___ SUPPLIED DATA

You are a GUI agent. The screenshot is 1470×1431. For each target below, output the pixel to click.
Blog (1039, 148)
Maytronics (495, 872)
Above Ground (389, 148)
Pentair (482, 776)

______
___ SUPPLIED DATA

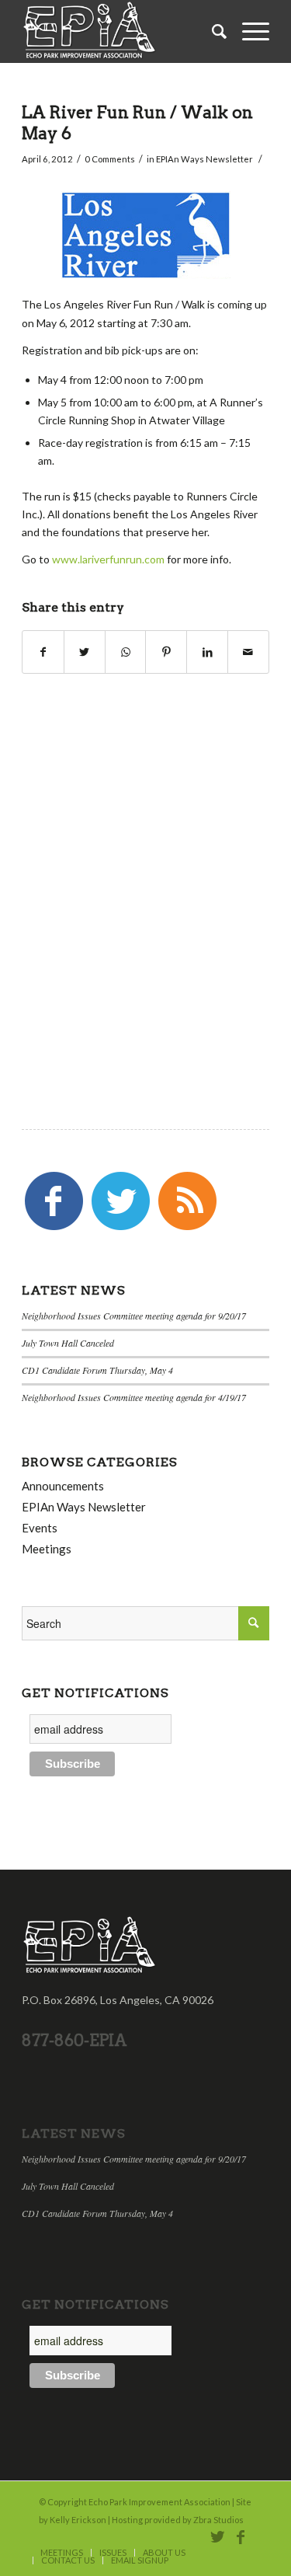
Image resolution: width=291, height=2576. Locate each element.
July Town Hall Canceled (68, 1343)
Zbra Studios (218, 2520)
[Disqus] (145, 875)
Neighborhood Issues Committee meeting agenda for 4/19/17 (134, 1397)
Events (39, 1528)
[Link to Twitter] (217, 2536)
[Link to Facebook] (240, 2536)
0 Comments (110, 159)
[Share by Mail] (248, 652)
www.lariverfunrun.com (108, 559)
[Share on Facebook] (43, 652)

______
___ SUPPLIED DATA

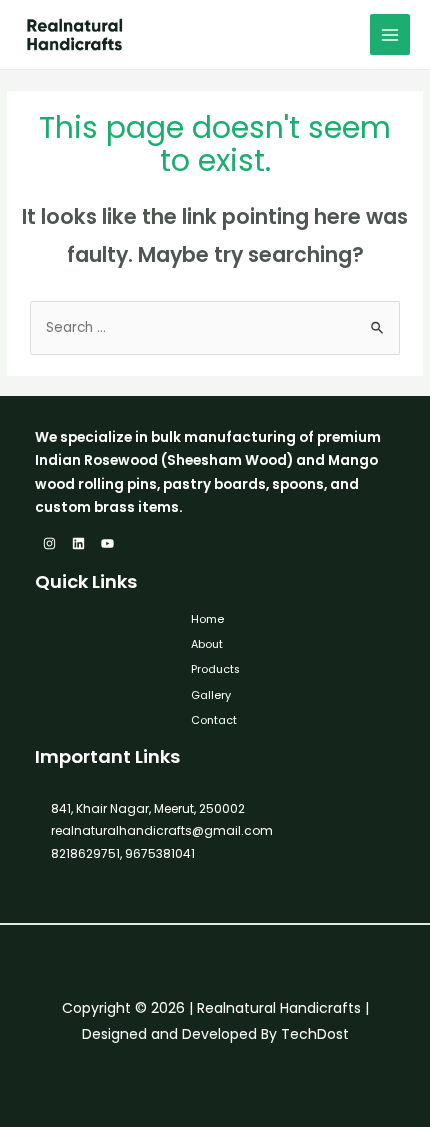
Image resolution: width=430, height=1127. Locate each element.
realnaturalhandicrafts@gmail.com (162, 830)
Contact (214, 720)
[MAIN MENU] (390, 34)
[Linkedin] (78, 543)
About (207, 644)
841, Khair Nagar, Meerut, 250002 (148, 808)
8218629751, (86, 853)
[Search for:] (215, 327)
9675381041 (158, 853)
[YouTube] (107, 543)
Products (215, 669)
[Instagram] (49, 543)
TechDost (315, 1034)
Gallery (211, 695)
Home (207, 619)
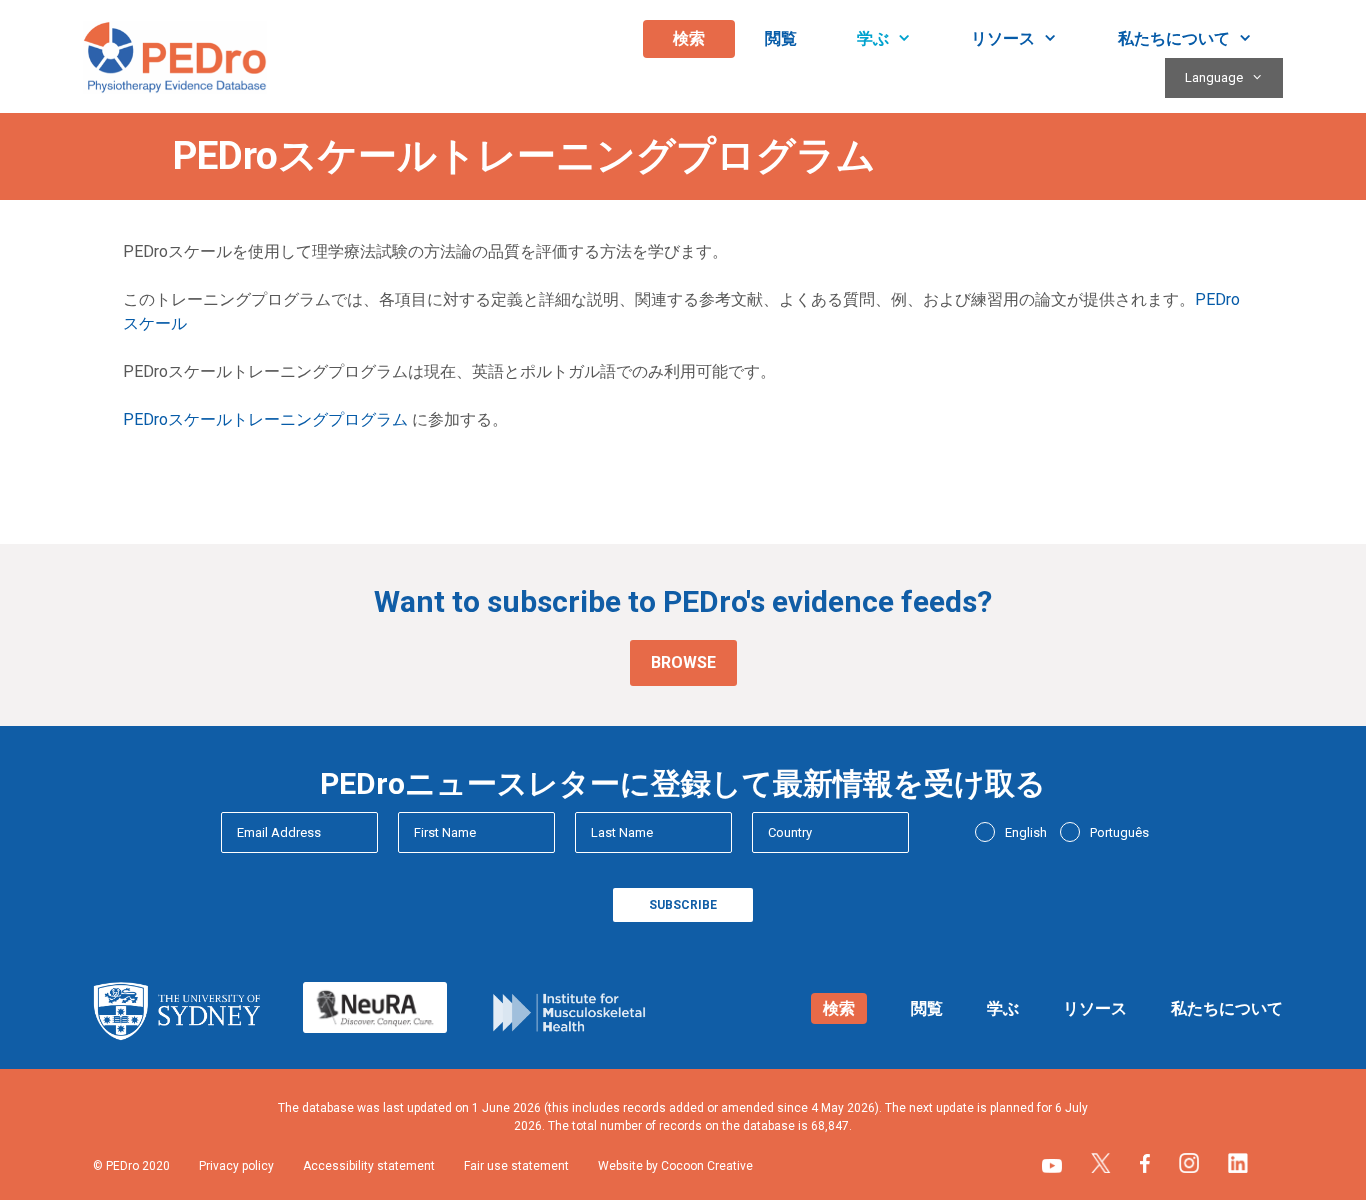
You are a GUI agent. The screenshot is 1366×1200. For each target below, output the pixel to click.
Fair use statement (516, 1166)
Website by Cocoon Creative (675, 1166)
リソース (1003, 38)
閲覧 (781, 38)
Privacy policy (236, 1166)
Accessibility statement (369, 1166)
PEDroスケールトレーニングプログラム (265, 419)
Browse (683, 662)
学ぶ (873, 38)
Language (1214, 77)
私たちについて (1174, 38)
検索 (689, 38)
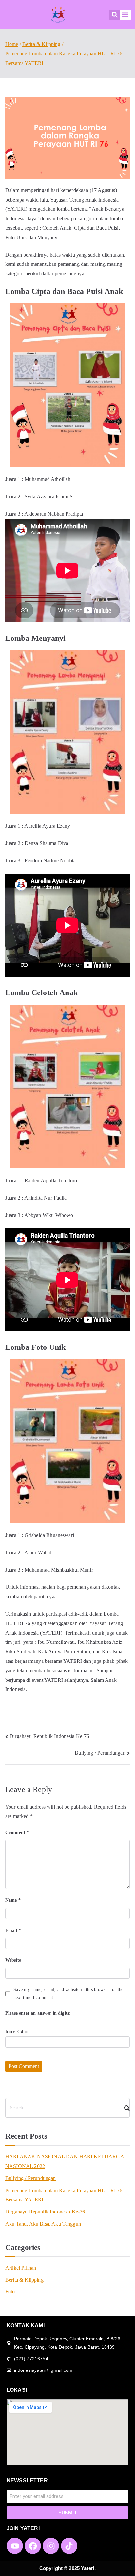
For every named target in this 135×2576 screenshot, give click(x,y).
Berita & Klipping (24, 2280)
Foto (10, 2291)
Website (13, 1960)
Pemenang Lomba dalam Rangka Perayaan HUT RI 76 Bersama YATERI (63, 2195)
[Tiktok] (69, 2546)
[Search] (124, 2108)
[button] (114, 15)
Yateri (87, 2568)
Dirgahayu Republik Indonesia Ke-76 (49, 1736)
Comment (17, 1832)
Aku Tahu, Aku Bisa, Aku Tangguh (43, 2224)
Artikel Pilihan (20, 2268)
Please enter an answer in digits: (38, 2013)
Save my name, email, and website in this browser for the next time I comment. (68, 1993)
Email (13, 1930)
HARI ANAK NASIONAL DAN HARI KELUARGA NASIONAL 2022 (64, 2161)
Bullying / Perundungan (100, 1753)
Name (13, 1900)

______

PROBLEM STATEMENT
Above are the entries. Copy exactly the part that opens with the line containing "HARI ANAK NASIONAL" and closes with the line containing "Name (13, 1900)", and no more.

WRITTEN SOLUTION
HARI ANAK NASIONAL DAN HARI KELUARGA NASIONAL 2022 (64, 2161)
Bullying / Perundungan (100, 1753)
Name (13, 1900)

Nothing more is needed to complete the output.